Giter Site home page Giter Site logo

nixos-ha-kubernetes's Introduction

Toy highly-available Kubernetes cluster on NixOS

About

A recipe for a cluster of virtual machines managed by Terraform, running a highly-available Kubernetes cluster, deployed on NixOS using Colmena.

Motivation

NixOS provides a Kubernetes module, which is capable of running a master or worker node. The module even provides basic PKI, making running simple clusters easy. However, HA support is limited (see, for example, this comment and an empty section for "N masters" in NixOS wiki).

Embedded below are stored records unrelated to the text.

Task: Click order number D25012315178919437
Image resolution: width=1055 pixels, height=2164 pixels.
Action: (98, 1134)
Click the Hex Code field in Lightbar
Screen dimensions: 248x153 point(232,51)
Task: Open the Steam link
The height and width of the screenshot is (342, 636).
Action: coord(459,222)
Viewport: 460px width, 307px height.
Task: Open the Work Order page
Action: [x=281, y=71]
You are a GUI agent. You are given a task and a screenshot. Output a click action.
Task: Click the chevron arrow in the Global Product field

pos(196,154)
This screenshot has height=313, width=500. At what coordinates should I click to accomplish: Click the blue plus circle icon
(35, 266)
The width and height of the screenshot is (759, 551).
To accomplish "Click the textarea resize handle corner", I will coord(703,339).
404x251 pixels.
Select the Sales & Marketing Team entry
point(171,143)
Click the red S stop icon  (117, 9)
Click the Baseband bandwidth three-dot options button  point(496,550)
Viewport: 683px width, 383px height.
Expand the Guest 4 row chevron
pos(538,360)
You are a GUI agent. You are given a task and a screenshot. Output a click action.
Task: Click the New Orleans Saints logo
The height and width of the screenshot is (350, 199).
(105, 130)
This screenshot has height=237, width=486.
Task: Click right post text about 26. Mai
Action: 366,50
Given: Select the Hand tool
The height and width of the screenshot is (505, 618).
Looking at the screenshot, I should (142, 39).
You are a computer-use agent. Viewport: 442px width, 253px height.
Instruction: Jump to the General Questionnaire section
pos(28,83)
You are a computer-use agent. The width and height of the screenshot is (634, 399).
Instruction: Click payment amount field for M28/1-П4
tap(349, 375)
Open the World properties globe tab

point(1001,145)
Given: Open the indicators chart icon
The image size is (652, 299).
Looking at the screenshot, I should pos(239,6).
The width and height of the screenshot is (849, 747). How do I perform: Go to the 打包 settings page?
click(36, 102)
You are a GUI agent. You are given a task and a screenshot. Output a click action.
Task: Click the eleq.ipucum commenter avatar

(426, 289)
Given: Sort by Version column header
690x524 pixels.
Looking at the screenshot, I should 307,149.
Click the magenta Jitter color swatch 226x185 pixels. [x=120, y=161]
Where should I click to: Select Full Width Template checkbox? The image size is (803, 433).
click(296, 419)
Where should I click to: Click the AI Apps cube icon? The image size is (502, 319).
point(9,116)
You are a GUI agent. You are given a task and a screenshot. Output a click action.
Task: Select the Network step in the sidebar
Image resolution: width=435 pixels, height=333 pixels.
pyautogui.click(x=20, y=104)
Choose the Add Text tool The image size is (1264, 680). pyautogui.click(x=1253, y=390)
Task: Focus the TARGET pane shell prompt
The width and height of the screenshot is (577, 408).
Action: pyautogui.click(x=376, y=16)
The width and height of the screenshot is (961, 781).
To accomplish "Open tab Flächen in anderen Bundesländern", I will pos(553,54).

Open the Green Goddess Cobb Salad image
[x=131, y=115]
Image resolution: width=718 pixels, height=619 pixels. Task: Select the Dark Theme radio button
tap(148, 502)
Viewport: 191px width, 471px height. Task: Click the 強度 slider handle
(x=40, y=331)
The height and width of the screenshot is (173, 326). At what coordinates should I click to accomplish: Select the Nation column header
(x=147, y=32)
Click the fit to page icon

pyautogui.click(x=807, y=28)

This project serves as an example of using the NixOS Kubernetes module in an advanced way, setting up a cluster that is highly-available on all levels.

Architecture

External etcd topology, as described by Kubernetes docs, is implemented. The cluster consists of:

  • 3 etcd nodes
  • 3 controlplane nodes, running kube-apiserver, kube-controller-manager, and kube-scheduler.
  • 2 worker nodes, running kubelet, kube-proxy, coredns, and a CNI network (currently flannel).
  • 2 loadbalancer nodes, running keepalived and haproxy, which proxies to the Kubernetes API.

Goals

  • All infrastructure declaratively managed by Terraform and Nix (Colmena). Zero kubectl apply -f foo.yaml invocations required to get a functional cluster.
  • All the infrastructure-level services run directly on NixOS / systemd. Running k get pods -A after the cluster is spun up lists zero pods.
  • Functionality. The cluster should be able to run basic real-life deployments, although 100% parity with high-profile Kubernetes distributions is unlikely to be reached.
  • High-availability. A failure of a single service (of any kind) or a single machine (of any role) shall not leave the cluster in a non-functional state.

Non-goals

  • Production-readiness. I am not an expert in any of: Nix, Terraform, Kubernetes, HA, etc.
  • Perfect security (see the above point). Some basic measures are taken: NixOS firewall is left turned on (although some overly permissive rules may be in place), Kubernetes uses ABAC and RBAC, and TLS auth is used between the services.

Trying it out

Prerequisites

  • Nix (only tested on NixOS, might work on other Linux distros).
  • Libvirtd running. For NixOS, put this in your config:
    {
      virtualisation.libvirtd.enable = true;
      users.users."yourname".extraGroups = [ "libvirtd" ];
    }
  • At least 6 GB of available RAM.
  • At least 15 GB of available disk space.
  • 10.240.0.0/24 IPv4 subnet available (as in, not used for your home network or similar). This is used by the "physical" network of the VMs.

Running

$ nix-shell
$ make-boot-image # Build the base NixOS image to boot VMs from
$ ter init        # Initialize terraform modules
$ ter apply       # Create the virtual machines
$ make-certs      # Generate TLS certificates for Kubernetes, etcd, and other daemons.
$ colmena apply   # Deploy to your cluster

Most of the steps can take several minutes each when running for the first time.

Verifying

$ ./check.sh                # Prints out diagnostic information about the cluster and tries to run a simple pod.
$ k run --image nginx nginx # Run a simple pod. `k` is an alias of `kubectl` that uses the generated admin credentials.

Modifying

The number of servers of each role can be changed by editing terraform.tfvars and issuing the following commands afterwards:

$ ter apply     # Spin up or spin down machines
$ make-certs    # Regenerate the certs, as they are tied to machine IPs/hostnames
$ colmena apply # Redeploy

Destroying

$ ter destroy   # Destroy the virtual machines
$ rm boot/image # Destroy the base image

Tips and tricks

  • After creating and destroying the cluster many times, your .ssh/known_hosts will get polluted with many entries with the virtual machine IPs. Due to this, you are likely to run into a "host key mismatch" errors while deploying. I use :g/^10.240.0./d in Vim to clean it up. You can probably do the same with sed or similar software of your choice.

Contributing

Contributions are welcome, although I might reject any that conflict with the project goals. See TODOs in the repo for some rough edges you could work on.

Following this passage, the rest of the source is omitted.